Which books should I be reading? If we stored the semantic data about each book, we could start to filter or sort books based on the "aggregateRating" and the "reviewCount" properties of the book. Additionally, we could offer book recommendations based on the ratings and reviews you give when compared with the behavior of similar users in the system, or we could fetch the book's description page again to display the latest ratings and reviews.
Expanding Our Search
We can use these same concepts to answer a wide range of questions within our learning organization: Who authors [/xapi/authors] the most articles (https://schema.org/Article) in my department? Who authored the highest rated video in my biology course? What other videos do they have? Who reads the most books on lizards? Which book is the most common amongst my peers from college? Which blogs do the most talented software developers read? Which industry conferences do my peers attend? Which videos from the Khan Academy are rated highest by my peers? Who wrote the article with the most comments? Who has the highest rated article in their blog? What other articles has that person authored?

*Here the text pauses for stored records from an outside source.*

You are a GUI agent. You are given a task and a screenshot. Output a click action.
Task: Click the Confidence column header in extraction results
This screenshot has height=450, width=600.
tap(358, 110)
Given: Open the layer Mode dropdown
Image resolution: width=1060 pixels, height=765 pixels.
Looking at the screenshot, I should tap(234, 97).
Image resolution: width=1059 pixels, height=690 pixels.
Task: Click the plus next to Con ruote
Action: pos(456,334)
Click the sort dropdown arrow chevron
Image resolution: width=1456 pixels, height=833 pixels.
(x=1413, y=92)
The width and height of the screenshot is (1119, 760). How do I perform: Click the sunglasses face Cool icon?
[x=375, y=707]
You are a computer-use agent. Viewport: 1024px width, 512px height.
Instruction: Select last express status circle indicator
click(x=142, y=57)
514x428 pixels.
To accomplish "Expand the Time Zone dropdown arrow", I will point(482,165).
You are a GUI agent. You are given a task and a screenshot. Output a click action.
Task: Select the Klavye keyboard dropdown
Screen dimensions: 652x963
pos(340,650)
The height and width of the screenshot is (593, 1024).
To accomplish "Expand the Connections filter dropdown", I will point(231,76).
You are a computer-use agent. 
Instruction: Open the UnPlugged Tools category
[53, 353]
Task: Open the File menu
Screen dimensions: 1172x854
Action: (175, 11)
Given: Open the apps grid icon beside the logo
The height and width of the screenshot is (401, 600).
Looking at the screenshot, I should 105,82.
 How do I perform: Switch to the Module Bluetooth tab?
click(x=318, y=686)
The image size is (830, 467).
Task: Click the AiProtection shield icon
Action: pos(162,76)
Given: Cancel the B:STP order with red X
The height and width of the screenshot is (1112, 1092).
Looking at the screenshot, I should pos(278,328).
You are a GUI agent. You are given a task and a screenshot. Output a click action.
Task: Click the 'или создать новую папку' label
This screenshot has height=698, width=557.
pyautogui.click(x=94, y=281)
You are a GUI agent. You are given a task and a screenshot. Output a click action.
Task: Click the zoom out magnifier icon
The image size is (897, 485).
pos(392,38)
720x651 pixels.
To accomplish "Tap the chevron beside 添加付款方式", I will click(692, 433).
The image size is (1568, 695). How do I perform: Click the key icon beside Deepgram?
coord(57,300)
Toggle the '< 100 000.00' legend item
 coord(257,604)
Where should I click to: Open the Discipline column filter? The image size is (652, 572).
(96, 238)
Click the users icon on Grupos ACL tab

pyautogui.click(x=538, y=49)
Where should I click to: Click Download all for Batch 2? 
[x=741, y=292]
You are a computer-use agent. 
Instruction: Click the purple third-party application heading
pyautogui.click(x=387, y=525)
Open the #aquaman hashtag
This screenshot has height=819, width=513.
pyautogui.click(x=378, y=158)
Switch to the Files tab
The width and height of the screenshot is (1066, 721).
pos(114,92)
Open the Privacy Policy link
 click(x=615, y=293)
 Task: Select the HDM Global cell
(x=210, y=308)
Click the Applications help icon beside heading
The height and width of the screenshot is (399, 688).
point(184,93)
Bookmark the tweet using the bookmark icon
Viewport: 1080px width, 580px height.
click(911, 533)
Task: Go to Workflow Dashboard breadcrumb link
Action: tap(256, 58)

Online reputation systems are currently doing a similar type of data mining on activities performed on social media websites to find "experts" in specific topic areas. For example, by looking at who tweets the most content about #iPhone in your Twitter stream, these systems attempt to rank individuals based on the engagement they produce from each tweet – in the form of retweets, favorites, and mentions.
How Does This Fit into the Total Learning Architecture (TLA)?
Each of these search questions are essentially queries and each returns a list of https://schema.org/Thing, which is the base class for every schema.org type. All "Things" have a URL property and could easily be published as RSS feeds for consumption into my peers' reader apps. My Personal Assistant for Learning (PAL) will need to curate streams like these to push me critical, just-in-time information – at the exact moment of need.
My PAL will need to constantly craft different queries and mine streams for new information in real time. Something as simple as RSS could be the input and output, with the framework being supported by the other web standards and community-defined vocabularies. The RSS publication and subscription infrastructure could be utilized to assign (and even sequence) activities to users. In fact, collaborative reading apps like Flipboard, Zite, and Google Currents are essentially RSS readers at their core. However, they become ultra powerful content consumption and curation tools once connected to your personal and professional learning networks.
Exposing the necessary semantic information about your learning activities can enable a wide range of use cases for search and discovery. Technologies such as Open Graph (https://ogp.me) make your pages ready for sharing across your networks while specifications like Microdata (https://en.wikipedia.org/wiki/Microdata_(HTML)) and Schema.org help you agree upon a common semantic vocabulary.
This example is in the domain of consuming digital media. When you move into new domains, you'll need to adjust the vocabulary to fit the activities and objects. You can use the same concepts presented here to determine the data you will need (and will use) for decisions moving ahead, so that you can start to ask the questions that will positively affect the outcomes for your learners.